Item-locating records:
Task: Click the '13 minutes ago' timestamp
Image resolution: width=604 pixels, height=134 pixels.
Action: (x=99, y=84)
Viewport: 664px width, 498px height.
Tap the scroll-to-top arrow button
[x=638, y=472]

* **Stated problem**
Swap "Tap" for "Press" throughout the lines above, leaving everything else unchanged.

* **Task response**
Task: Click the '13 minutes ago' timestamp
Image resolution: width=604 pixels, height=134 pixels.
Action: (x=99, y=84)
Viewport: 664px width, 498px height.
Press the scroll-to-top arrow button
[x=638, y=472]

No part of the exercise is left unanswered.